Everything from the line that contains "Instruction: Toggle the camera on or off" through the final line of the records below should be quoted exactly, except the pictures.

[Dataset entries]

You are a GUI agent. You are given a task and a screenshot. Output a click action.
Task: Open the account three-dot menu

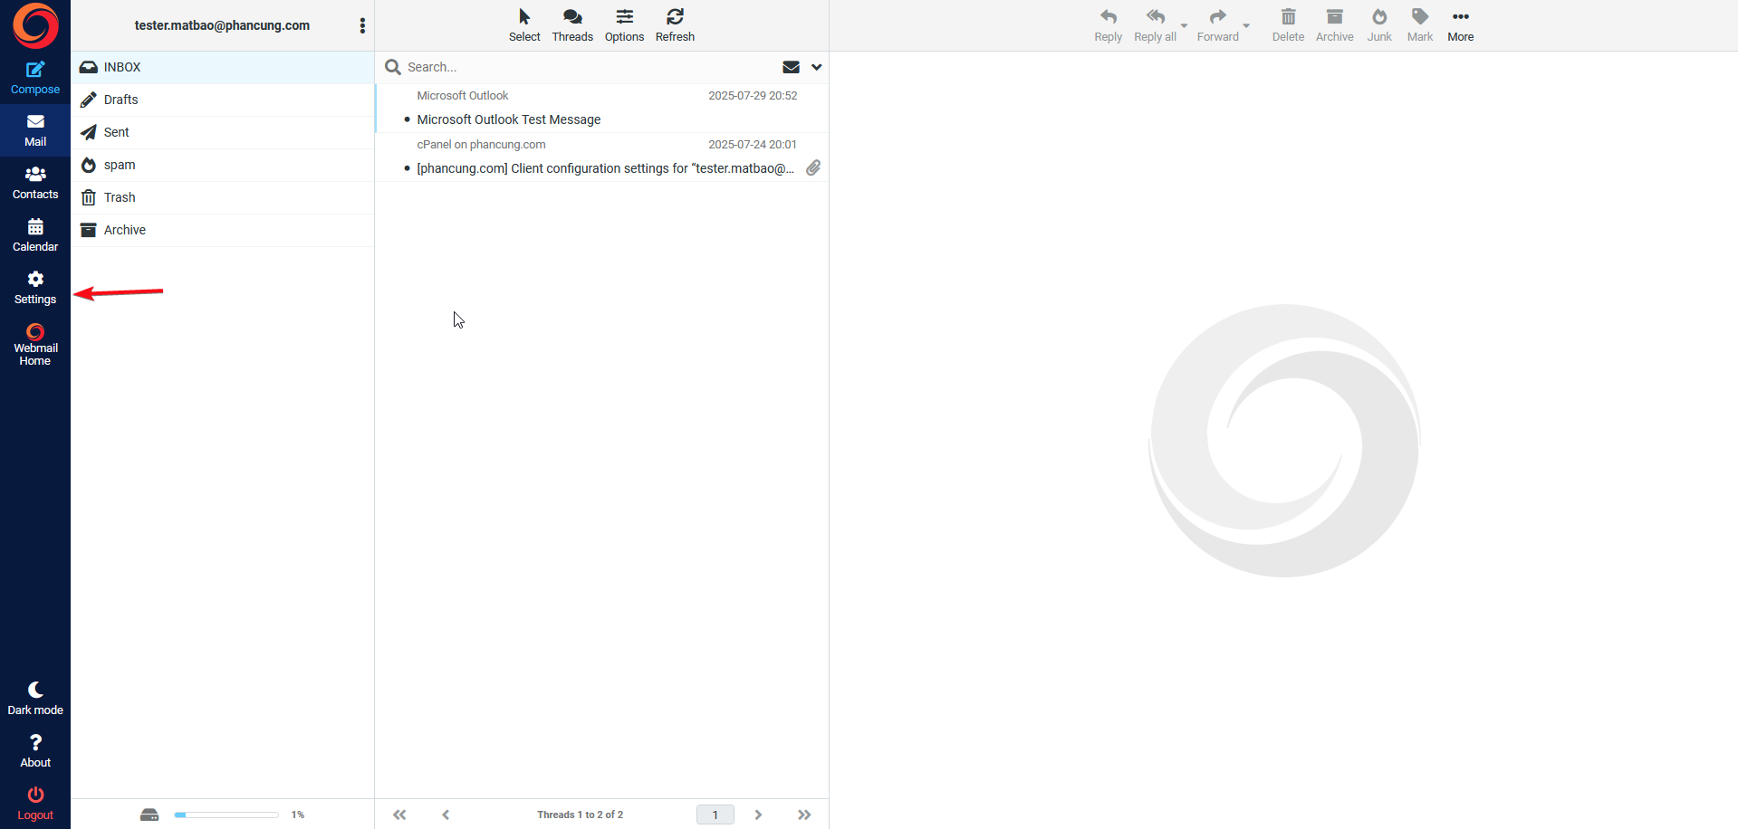coord(362,25)
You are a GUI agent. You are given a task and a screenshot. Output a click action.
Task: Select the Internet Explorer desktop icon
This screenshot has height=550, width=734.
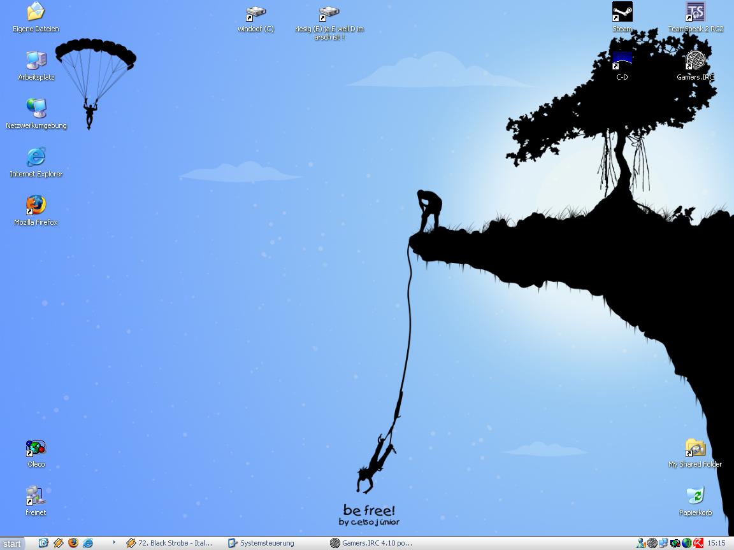tap(36, 157)
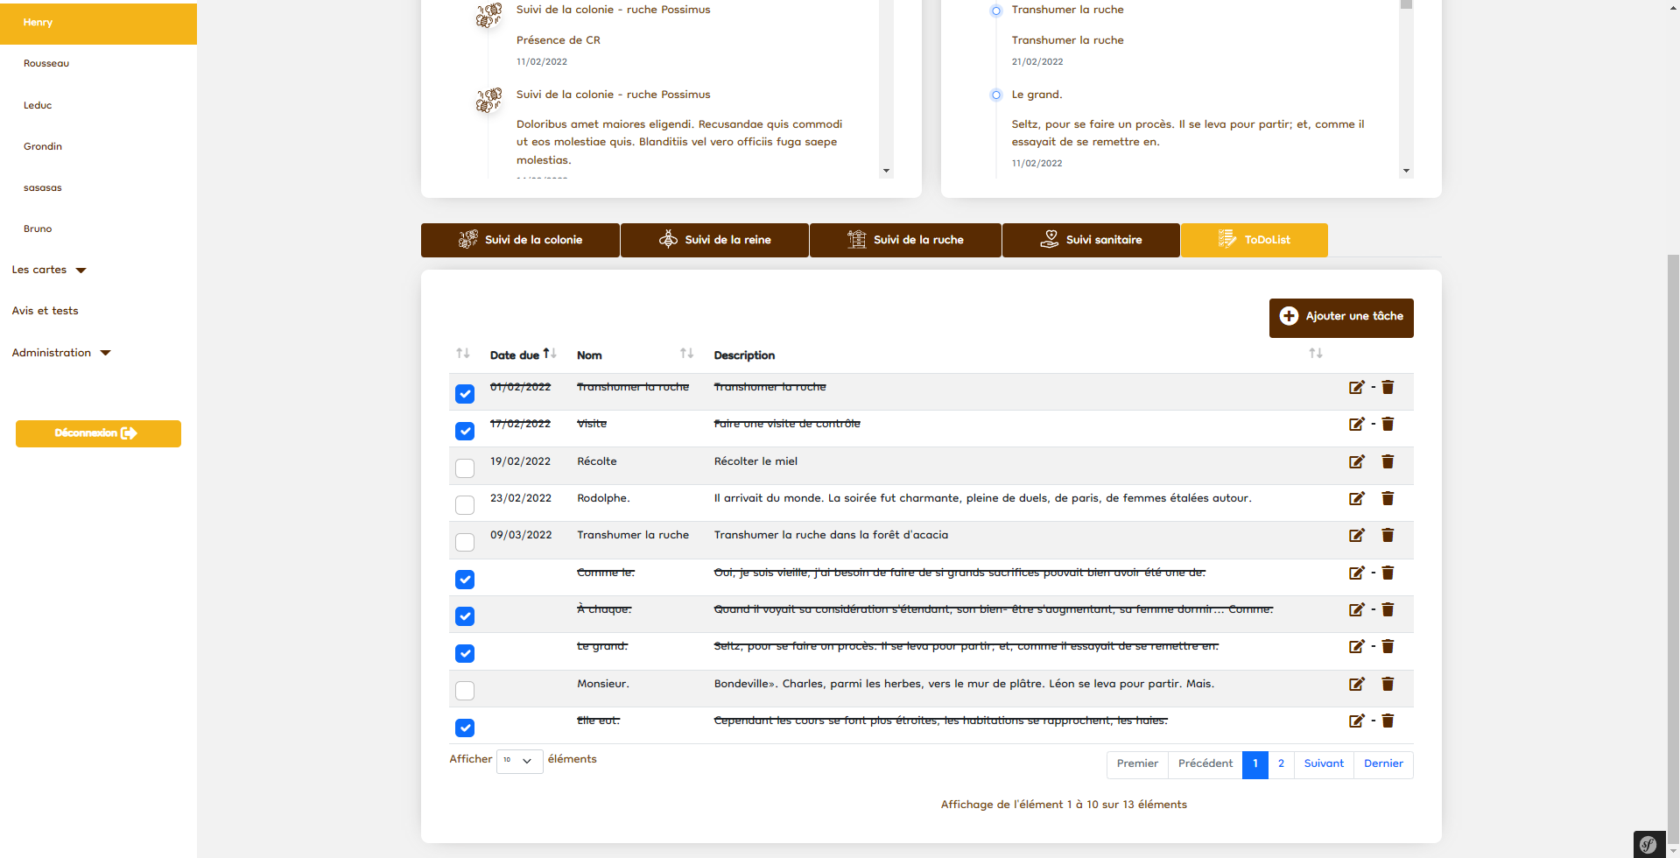Image resolution: width=1680 pixels, height=858 pixels.
Task: Open the Suivi sanitaire tab
Action: click(x=1091, y=240)
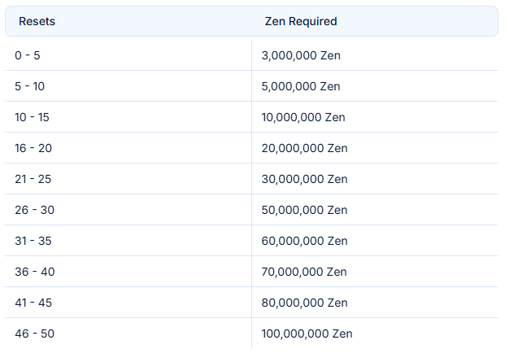Select the 21 - 25 resets cell
509x362 pixels.
tap(33, 179)
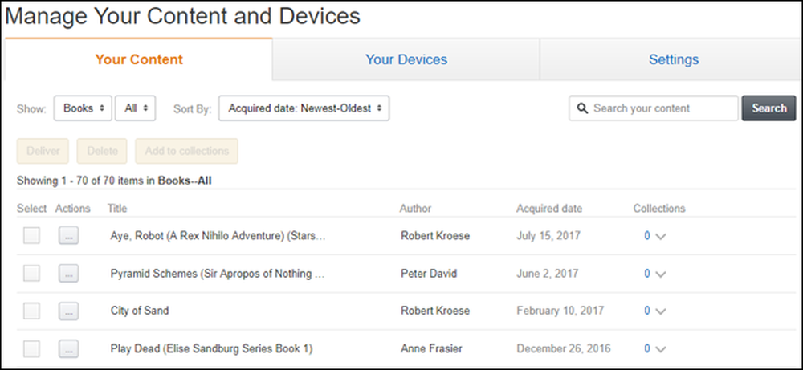This screenshot has width=803, height=370.
Task: Open actions menu for Pyramid Schemes
Action: tap(68, 274)
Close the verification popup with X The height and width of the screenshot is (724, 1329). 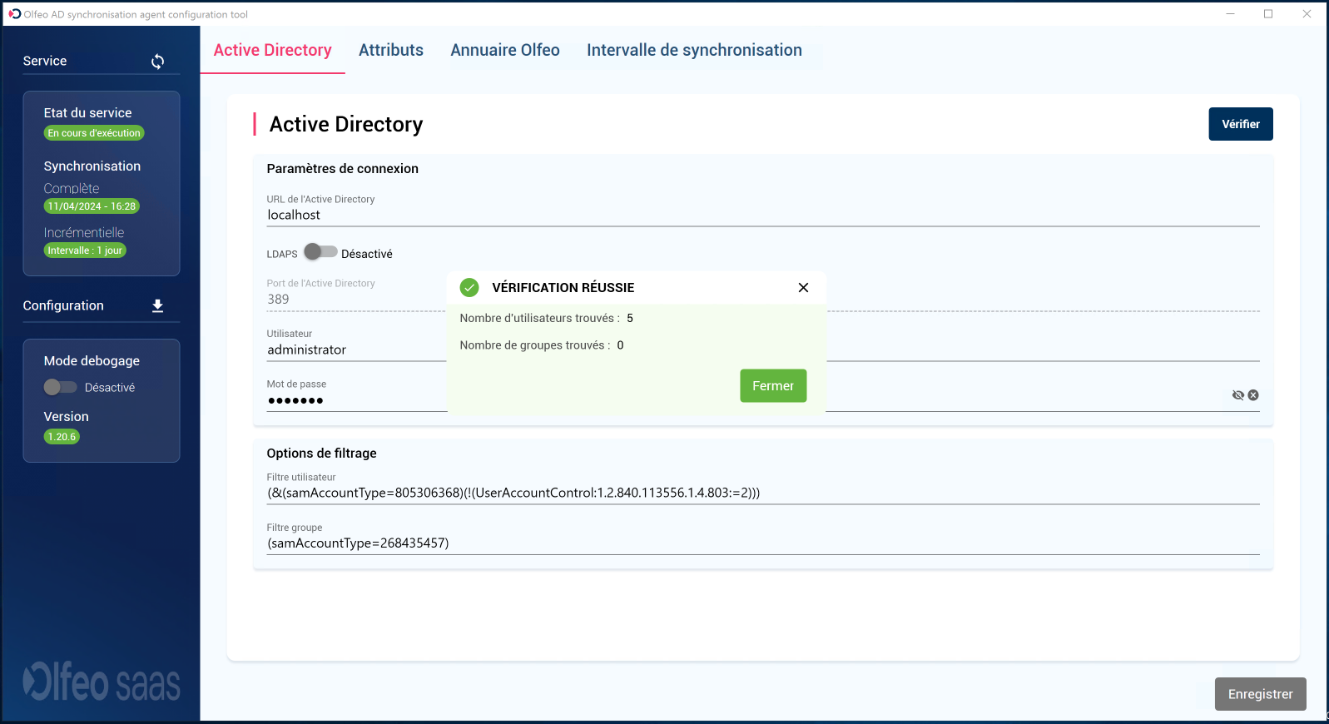click(x=803, y=288)
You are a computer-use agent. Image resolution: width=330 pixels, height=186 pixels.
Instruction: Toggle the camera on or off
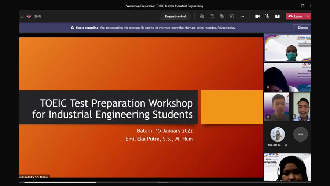(x=257, y=16)
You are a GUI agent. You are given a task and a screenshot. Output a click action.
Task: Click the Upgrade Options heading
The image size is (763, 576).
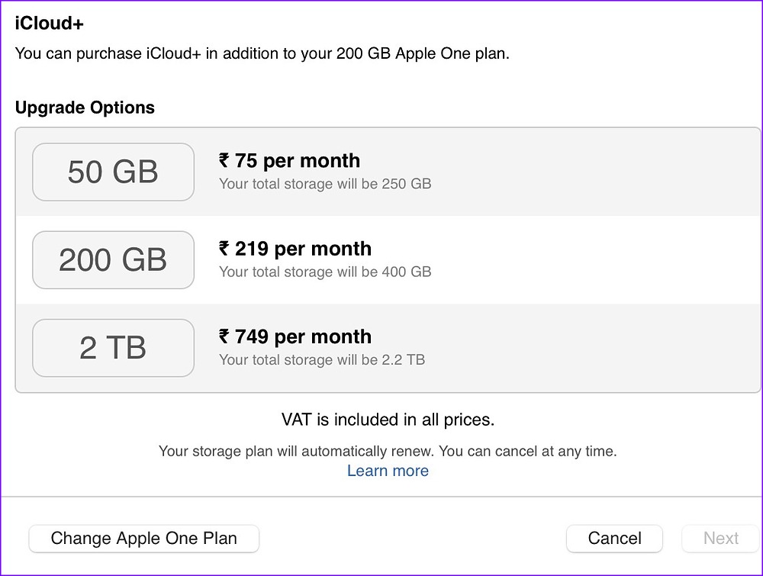tap(85, 108)
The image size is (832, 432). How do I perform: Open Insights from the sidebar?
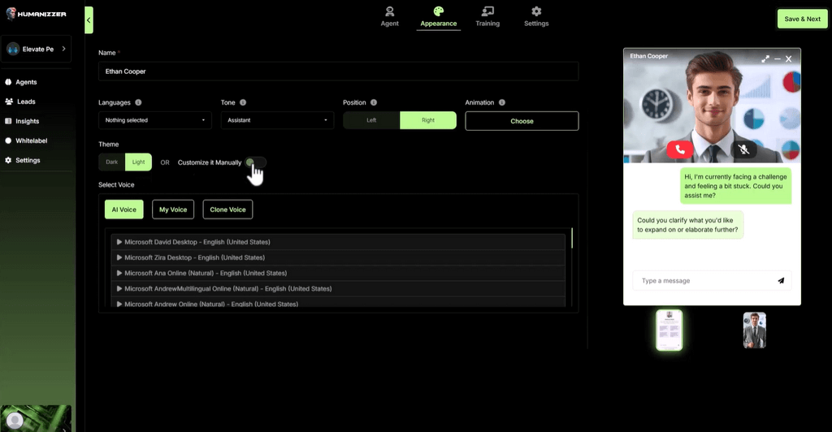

[/Dataset entries]

→ **Completed exercise**:
Instruction: Toggle the camera on or off
(x=257, y=16)
You are a GUI agent. You are given a task and a screenshot. Output a click action.
Task: Click the Upgrade Options heading
The image size is (763, 576).
tap(85, 108)
The image size is (832, 432). How do I perform: Open Insights from the sidebar?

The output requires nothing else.